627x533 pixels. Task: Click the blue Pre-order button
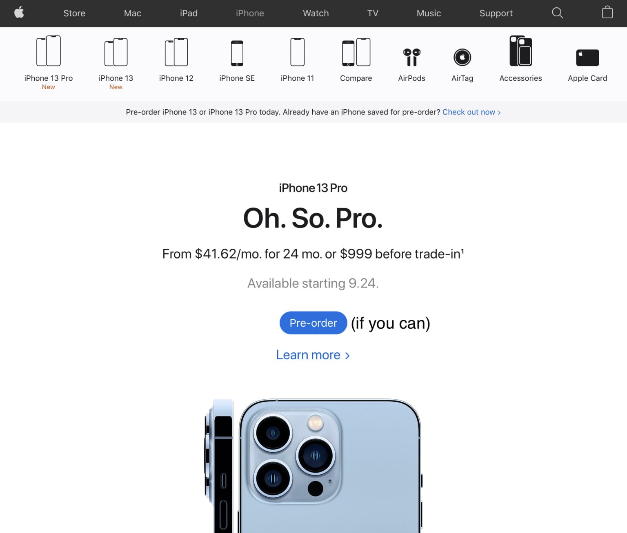click(313, 323)
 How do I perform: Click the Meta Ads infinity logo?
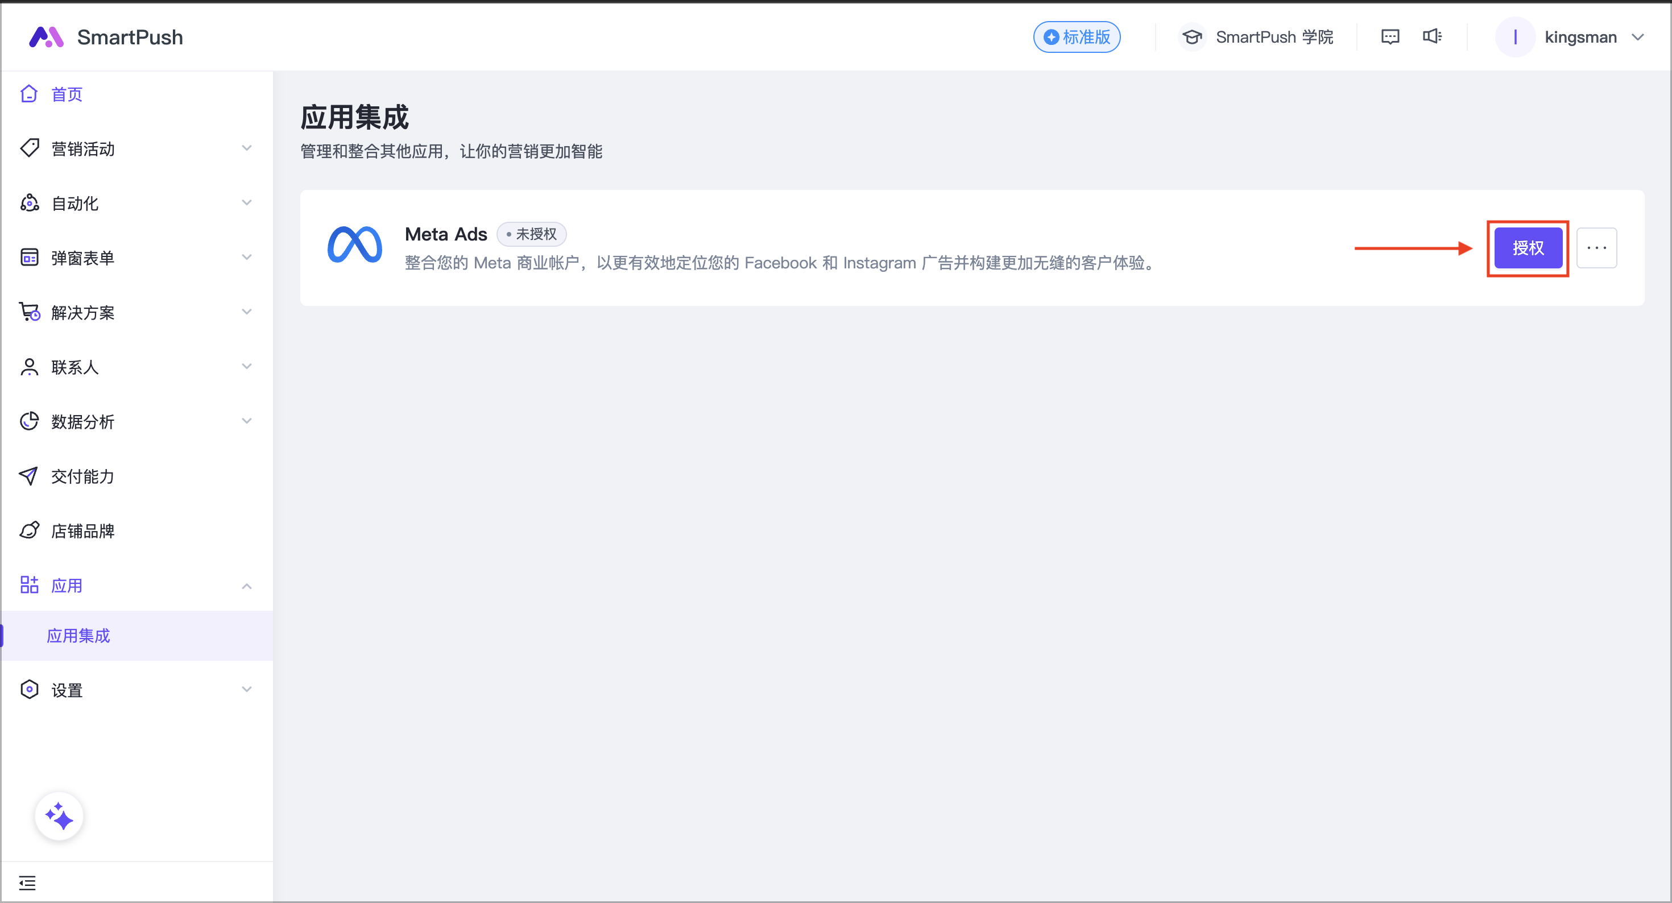(354, 245)
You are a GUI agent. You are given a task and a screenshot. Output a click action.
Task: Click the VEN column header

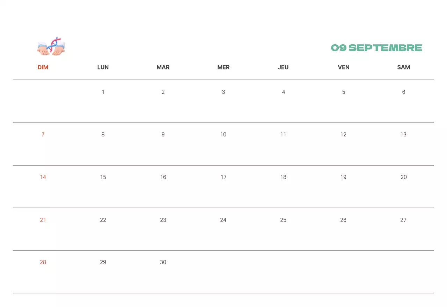tap(344, 67)
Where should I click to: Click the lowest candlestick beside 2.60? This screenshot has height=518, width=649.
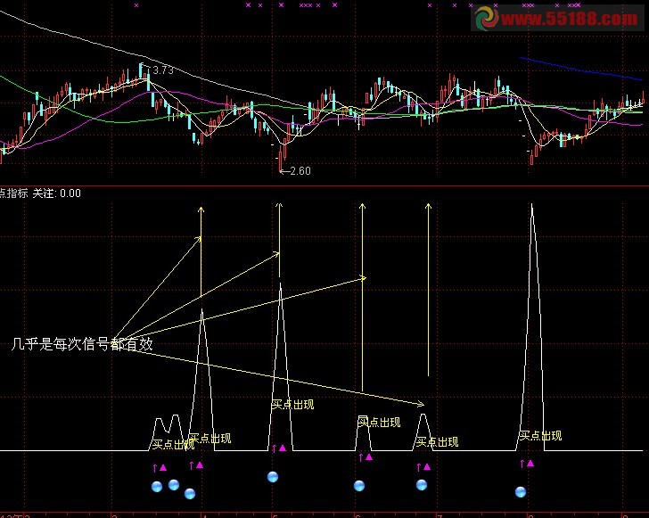(x=281, y=160)

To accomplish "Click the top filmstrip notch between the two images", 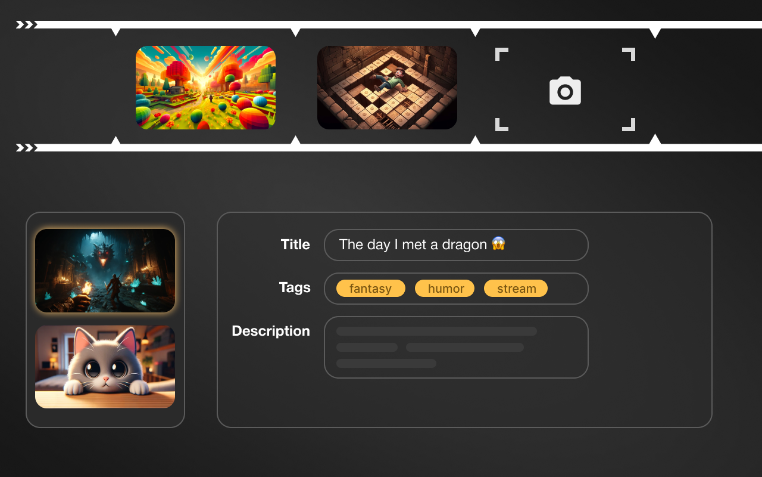I will point(295,32).
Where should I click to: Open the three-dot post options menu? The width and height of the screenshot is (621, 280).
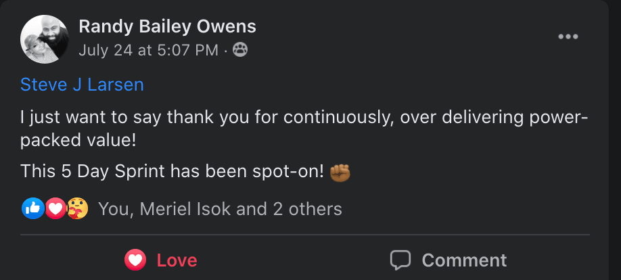coord(568,37)
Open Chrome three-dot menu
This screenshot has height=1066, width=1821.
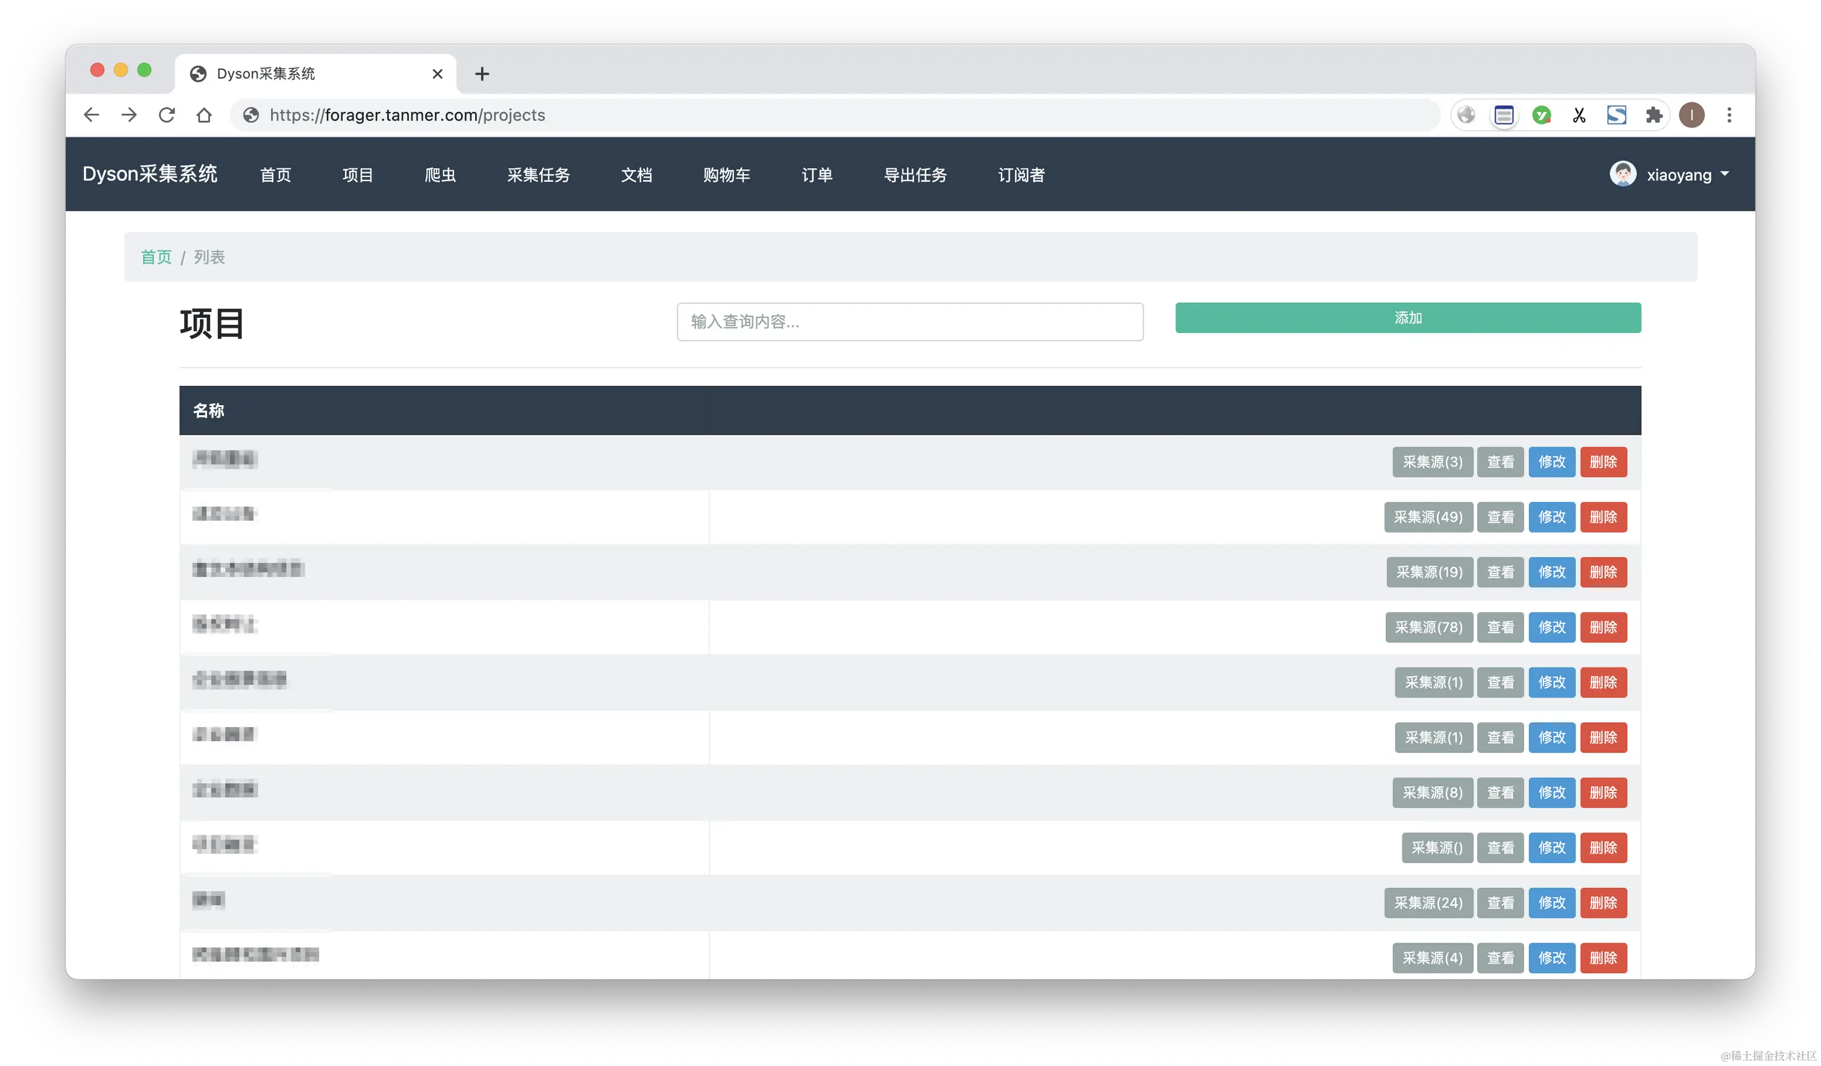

• Work instructions:
Swap "column header" for "table heading" in the stretch from the start of the entries through the line containing "tap(344, 67)". Reproduce those lines otherwise unchanged, leaving out the pictures.

• Solved exercise:
627x533 pixels. Task: Click the blue Pre-order button
click(313, 323)
 How do I perform: Click the Meta Ads infinity logo?
(354, 245)
You are a GUI agent. You are given a task and a screenshot. Output a click action.
Task: Click the VEN table heading

tap(344, 67)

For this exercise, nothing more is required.